Las líneas de financiamiento con mayores tasas de incumplimiento, el contraste con el segmento corporativo y las proyecciones sobre el consumo se describen a continuación:
Desglose por instrumentos financieros y la situación del financiamiento no bancario
El análisis pormenorizado de los datos del Banco Central demuestra que las herramientas de financiamiento al consumo masivo y de corto plazo fueron las que sufrieron el mayor impacto por la falta de pago. Los préstamos de carácter personal encabezan los índices de morosidad con un 14,9% de cartera irregular, seguidos de cerca por los saldos de tarjetas de crédito, que registraron una mora del 12,5%, evidenciando las dificultades de las familias para cubrir los pagos mínimos de los plásticos.
La conducta de pago según el tipo de garantía y canal de otorgamiento presentó las siguientes variables operativas:
- Créditos prendarios e hipotecarios: Los préstamos para la adquisición de automotores mostraron una irregularidad del 7,3%, mientras que las líneas hipotecarias destinadas a la vivienda mantuvieron un comportamiento estable, con una mora marginal del 1,5% debido al resguardo que representa el bien inmueble.
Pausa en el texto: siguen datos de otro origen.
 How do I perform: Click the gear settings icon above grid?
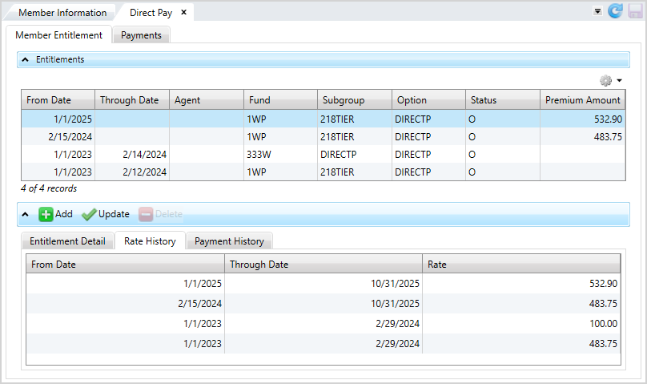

- Segmento Fintech y comercial: En el ecosistema de las entidades financieras no bancarias, comercios e intermediarios de consumo, el fenómeno de los saldos impagos se profundiza de manera drástica, alcanzando al 31,5% de los usuarios de este segmento.
Disparidad con el sector corporativo y resiliencia de las estructuras empresariales
La compleja realidad que atraviesan las economías familiares contrasta de manera notoria con los balances de cumplimiento que exhibe el sector empresarial. Durante el mismo período auditado por la autoridad monetaria, las compañías y unidades productivas registraron un índice de mora general de apenas el 3,3%, manteniéndose en parámetros de previsibilidad técnica y demostrando una mayor capacidad de descalce y renegociación de pasivos comerciales.
Esta brecha sectorial pone de manifiesto que las grandes y medianas firmas lograron readecuar sus estructuras de costos o resguardar su liquidez frente a los cambios de precios relativos, mientras que los hogares debieron apelar al financiamiento con tarjeta o préstamos a sola firma para cubrir baches de gasto corriente, quedando expuestos a tasas de interés de renovación que terminaron por volver insostenibles las cuotas mensuales.
Consecuencias en el acceso al mercado formal y parálisis del consumo
A pesar de que los informes técnicos del Banco Central sugieren una leve desaceleración en la velocidad de crecimiento marginal de la cartera vencida, las consultoras económicas privadas advierten sobre los efectos colaterales a mediano plazo que este nivel de morosidad proyectará sobre el tejido económico. El ingreso masivo de millones de personas a las bases de datos de antecedentes financieros negativos (como el Veraz o la Central de Deudores del BCRA) implicará la pérdida automática del acceso al crédito bancario formal para una porción significativa de la población económicamente activa.
Esta exclusión forzada del sistema financiero tradicional operará como un freno estructural para la reactivación del mercado interno. Al carecer de opciones de financiamiento en cuotas o préstamos personales accesibles, la demanda de bienes durables y el consumo masivo perderán uno de sus principales motores de tracción, obligando a los comercios y terminales industriales a readecuar sus expectativas de ventas para los próximos meses de la gestión económica.